ADAMo

Automatic detection of AI-generated texts from Moldova and Romania

Partners

Project summary

The goal of the ADAMo project is to create a text classifier that can identify texts produced by artificial intelligence (AI). Even though language specific features will be employed, the resulting solution will be a language-independent one. Given the existence of similar resources in other languages, new neural models can be trained to detect AI-generated texts in other languages. We will use the representative corpus of the contemporary Romanian language (CoRoLa), containing more than 1 billion words (in written and spoken texts) as original data for training the classifier. In order to cope with the language varieties in Romania and Moldova, CoRoLa will be enriched with at least 15M tokens of high quality texts, with cleared intellectual property rights, from Moldova, following the design principles of the original data collection, metadata construction, levels of annotation. The whole corpus will also undergo syntactic parser, so as to capture similarities and differences at more linguistic levels and, thus, to be a valuable resource for the study of the two varieties.

Partners

I.C.I.A.

The Research Institute for Artificial Intelligence “Mihai Drăgănescu” ICIA of the Romanian Academy

U.T.M.

Technical University of Moldova

Results

Automatic Detection of AI-Generated Texts from Moldova and Romania (ADAMo), A Project Presentation

in the 20th International Conference on Linguistic Resources and Tools for Natural Language Processing, Bucharest, 8-10 Oct, 2025.

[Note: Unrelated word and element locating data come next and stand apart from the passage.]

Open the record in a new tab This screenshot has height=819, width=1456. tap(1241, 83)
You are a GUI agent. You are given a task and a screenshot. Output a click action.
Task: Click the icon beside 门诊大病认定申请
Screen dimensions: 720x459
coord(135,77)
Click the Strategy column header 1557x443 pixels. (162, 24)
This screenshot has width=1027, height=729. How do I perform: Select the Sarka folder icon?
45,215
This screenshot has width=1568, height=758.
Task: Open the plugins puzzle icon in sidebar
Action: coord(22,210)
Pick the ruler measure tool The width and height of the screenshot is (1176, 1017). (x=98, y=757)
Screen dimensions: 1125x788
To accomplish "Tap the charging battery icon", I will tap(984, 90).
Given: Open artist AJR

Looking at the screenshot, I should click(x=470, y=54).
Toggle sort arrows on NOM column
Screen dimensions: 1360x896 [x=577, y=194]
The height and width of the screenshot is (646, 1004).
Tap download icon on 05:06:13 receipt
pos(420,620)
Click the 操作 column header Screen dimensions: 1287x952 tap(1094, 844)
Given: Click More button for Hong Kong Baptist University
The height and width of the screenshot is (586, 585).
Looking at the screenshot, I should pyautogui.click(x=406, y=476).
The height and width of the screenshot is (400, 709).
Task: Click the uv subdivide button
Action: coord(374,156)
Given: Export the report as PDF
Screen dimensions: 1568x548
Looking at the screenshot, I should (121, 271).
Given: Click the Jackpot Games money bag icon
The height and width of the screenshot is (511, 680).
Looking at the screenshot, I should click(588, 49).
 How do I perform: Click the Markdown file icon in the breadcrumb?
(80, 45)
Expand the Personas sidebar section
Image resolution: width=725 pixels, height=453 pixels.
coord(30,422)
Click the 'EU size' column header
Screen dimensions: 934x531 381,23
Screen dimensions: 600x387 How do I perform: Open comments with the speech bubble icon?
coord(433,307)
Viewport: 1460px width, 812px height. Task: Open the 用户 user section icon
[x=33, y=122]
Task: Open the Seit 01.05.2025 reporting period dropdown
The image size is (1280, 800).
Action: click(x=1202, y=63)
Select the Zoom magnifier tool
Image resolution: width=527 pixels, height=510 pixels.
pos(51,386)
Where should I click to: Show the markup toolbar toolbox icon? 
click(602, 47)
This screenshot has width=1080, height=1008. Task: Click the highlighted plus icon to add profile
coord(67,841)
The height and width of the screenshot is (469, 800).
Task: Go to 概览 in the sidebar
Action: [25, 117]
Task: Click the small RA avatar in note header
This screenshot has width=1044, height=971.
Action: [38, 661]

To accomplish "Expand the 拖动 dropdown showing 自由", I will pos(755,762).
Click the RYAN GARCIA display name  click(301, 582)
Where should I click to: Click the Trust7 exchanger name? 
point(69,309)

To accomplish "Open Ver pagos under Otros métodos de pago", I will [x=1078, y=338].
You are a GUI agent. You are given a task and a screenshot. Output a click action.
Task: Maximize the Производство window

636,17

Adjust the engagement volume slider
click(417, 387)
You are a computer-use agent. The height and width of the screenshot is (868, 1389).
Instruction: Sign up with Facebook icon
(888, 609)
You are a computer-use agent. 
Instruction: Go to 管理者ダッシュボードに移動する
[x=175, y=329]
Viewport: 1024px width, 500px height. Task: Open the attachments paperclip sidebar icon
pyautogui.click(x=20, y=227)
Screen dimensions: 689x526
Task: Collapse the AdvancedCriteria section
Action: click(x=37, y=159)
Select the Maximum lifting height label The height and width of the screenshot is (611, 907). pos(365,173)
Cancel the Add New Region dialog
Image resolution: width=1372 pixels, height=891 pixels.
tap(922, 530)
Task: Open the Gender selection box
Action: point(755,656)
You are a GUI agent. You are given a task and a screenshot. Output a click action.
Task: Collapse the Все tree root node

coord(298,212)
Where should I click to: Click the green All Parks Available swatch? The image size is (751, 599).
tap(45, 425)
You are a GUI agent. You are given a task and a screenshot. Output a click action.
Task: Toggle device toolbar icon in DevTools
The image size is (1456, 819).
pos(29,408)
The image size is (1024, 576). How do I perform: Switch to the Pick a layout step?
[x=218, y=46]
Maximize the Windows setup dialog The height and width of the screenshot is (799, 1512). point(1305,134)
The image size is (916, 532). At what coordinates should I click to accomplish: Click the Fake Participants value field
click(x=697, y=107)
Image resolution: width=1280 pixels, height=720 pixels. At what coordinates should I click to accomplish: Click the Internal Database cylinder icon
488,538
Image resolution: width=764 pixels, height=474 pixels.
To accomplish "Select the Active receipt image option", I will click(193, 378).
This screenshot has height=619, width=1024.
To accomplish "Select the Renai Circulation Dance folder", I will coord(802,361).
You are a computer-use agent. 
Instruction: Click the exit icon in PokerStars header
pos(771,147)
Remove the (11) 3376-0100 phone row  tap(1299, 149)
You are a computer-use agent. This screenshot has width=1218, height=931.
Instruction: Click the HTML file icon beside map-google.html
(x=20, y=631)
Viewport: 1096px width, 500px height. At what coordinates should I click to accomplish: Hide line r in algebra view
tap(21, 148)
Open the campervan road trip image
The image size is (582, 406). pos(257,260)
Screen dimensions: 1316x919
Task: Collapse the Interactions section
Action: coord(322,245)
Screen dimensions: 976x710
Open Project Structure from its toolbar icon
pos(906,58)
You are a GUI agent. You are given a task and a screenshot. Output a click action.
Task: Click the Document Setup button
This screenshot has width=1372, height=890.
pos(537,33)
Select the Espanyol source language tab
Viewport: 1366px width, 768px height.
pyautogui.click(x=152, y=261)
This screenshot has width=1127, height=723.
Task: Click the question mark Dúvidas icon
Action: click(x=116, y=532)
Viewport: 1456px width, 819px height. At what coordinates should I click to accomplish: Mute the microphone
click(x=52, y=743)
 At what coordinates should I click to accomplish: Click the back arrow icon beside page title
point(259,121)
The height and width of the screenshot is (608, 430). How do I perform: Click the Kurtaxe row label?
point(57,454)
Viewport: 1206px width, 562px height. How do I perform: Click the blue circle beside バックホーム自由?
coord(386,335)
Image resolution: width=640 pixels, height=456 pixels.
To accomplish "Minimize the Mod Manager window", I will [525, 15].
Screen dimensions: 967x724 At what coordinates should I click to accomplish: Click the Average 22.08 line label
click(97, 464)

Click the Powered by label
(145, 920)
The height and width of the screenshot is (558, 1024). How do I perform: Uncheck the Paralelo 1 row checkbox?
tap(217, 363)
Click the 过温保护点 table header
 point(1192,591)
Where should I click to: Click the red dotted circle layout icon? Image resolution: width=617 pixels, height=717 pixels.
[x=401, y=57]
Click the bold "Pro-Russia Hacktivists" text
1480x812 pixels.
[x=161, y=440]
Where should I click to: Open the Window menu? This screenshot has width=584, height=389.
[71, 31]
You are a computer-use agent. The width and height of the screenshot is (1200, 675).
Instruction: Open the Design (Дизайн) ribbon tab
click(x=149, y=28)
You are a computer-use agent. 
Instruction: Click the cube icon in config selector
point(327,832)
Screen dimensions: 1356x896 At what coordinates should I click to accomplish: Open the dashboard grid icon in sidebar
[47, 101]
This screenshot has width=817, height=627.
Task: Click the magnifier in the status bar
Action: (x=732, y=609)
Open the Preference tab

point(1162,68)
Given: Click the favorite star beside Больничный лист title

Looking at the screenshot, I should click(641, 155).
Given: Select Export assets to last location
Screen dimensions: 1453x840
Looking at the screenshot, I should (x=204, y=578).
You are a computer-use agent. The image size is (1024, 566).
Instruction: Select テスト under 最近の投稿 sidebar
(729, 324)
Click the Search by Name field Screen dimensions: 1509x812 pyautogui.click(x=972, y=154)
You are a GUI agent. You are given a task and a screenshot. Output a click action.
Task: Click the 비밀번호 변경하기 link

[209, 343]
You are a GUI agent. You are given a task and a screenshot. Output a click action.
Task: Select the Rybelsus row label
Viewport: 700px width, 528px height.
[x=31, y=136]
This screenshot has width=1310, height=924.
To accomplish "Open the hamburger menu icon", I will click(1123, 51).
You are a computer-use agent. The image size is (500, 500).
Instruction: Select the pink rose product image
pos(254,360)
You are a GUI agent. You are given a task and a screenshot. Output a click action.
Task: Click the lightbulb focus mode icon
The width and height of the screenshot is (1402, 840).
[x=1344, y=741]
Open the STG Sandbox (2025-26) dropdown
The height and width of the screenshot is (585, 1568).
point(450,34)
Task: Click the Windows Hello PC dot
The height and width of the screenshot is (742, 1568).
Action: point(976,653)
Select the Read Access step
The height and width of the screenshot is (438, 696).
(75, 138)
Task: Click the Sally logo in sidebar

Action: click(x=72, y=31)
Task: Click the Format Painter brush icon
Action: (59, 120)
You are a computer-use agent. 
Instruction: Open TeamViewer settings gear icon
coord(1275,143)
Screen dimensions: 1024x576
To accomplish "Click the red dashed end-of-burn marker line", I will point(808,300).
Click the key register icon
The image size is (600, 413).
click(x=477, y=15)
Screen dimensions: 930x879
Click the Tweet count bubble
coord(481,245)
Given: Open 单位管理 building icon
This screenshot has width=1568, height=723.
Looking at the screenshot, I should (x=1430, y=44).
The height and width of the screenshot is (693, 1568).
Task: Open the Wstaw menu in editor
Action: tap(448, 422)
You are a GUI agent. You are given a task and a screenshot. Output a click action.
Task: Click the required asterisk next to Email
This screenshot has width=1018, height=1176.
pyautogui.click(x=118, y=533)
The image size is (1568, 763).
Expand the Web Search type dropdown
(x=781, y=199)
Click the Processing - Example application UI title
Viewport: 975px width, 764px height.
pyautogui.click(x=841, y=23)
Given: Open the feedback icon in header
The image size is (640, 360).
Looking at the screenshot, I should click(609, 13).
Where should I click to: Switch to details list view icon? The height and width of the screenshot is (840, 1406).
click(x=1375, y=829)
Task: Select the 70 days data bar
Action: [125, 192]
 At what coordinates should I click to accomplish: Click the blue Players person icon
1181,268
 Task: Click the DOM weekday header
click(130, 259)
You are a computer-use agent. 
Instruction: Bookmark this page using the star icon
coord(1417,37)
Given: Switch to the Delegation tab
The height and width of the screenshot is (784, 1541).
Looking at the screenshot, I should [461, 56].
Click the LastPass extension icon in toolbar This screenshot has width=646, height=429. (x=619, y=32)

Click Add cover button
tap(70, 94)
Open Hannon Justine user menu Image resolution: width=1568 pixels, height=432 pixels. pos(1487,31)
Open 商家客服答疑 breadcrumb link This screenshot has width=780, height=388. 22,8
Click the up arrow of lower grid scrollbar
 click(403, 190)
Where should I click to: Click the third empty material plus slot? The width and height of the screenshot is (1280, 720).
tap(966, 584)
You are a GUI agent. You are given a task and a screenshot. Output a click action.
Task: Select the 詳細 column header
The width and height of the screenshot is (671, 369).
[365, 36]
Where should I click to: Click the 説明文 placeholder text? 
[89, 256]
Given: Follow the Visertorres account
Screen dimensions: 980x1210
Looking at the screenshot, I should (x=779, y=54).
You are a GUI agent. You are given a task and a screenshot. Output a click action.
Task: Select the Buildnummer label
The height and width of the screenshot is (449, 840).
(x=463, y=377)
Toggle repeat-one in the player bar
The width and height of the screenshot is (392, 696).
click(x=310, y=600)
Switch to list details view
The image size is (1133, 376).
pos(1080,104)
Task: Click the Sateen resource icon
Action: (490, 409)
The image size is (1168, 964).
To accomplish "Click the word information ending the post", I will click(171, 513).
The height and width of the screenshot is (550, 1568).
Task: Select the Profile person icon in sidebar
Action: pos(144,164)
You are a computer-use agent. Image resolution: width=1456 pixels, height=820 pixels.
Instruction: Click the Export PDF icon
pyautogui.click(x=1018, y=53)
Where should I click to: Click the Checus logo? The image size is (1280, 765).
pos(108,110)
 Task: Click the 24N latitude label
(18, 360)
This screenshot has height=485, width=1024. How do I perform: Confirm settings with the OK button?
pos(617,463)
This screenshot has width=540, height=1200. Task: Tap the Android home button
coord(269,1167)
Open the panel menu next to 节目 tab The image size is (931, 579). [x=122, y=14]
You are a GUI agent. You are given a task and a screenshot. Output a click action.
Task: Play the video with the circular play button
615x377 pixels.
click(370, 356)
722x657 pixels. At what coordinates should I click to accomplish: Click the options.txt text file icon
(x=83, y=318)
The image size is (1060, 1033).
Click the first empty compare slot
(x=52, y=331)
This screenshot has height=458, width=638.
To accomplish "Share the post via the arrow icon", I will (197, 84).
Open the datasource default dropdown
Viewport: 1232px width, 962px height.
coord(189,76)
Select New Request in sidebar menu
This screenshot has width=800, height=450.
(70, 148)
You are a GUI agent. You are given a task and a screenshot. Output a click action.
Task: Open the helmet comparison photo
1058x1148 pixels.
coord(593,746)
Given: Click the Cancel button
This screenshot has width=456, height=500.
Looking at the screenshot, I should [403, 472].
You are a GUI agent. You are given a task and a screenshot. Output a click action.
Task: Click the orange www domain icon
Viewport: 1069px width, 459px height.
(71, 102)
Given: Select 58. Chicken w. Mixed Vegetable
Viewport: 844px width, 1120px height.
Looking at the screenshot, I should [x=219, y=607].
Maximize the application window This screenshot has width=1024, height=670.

conference presentation: Verginica Barbu Mititelu, Victoria Bobicev, Victoria Alexei, Rodica Braniște, Olesea Caftanatov, Maria Mitrofan, Radu Ion, Elena Irimia, Daniela Istrati, Ludmila Malahov, Sergiu Nisioi and Alexandr Parahonco

in E. Irimia et al. (eds.), Proceedings of the 20th International Conference Linguistic Resources and Tools for Natural Language Processing, Publishing House of the “Alexandru Ioan Cuza” University of Iași, 2025, pp. 249-264.

published in the proceedings of a scientific conference. Verginica Barbu Mititelu, Victoria Bobicev, Victoria Alexei, Rodica Braniște, Olesea Caftanatov, Maria Mitrofan, Radu Ion, Elena Irimia, Daniela Istrati, Ludmila Malahov, Sergiu Nisioi, Alexandr Parahonco, Vasile Păiș

Romance Reflexive Constructions Revisited

at the Universal Dependencies Workshop, 16 May 2026

article in Çağrı Çöltekin and Kaja Dobrovoljc (eds.), Proceedings of the Ninth Workshop on Universal Dependencies (UDW 2026), p. 142–152, May 16, 2026.

authors: Verginica Barbu Mititelu1, Elena Irimia, Adriana Pagano, Ioana Buhnila, Roxana Ciolăneanu

CoRoLa version 2.0: corpus enrichment and a new annotation level

in the 12th Workshop on the Challenges in the Management of Large Corpora, 11 Mai 2026

article in Piotr Bański, Dawn Knight, Marc Kupietz, Andreas Witt, Alina Wróblewska, Proceedings of The 12th Workshop on Challenges in the Management of Large Corpora (CMLC-12), Language Resources Association (ELRA), 2026, p. 91-97. ISBN: 78-2-493814-67-8.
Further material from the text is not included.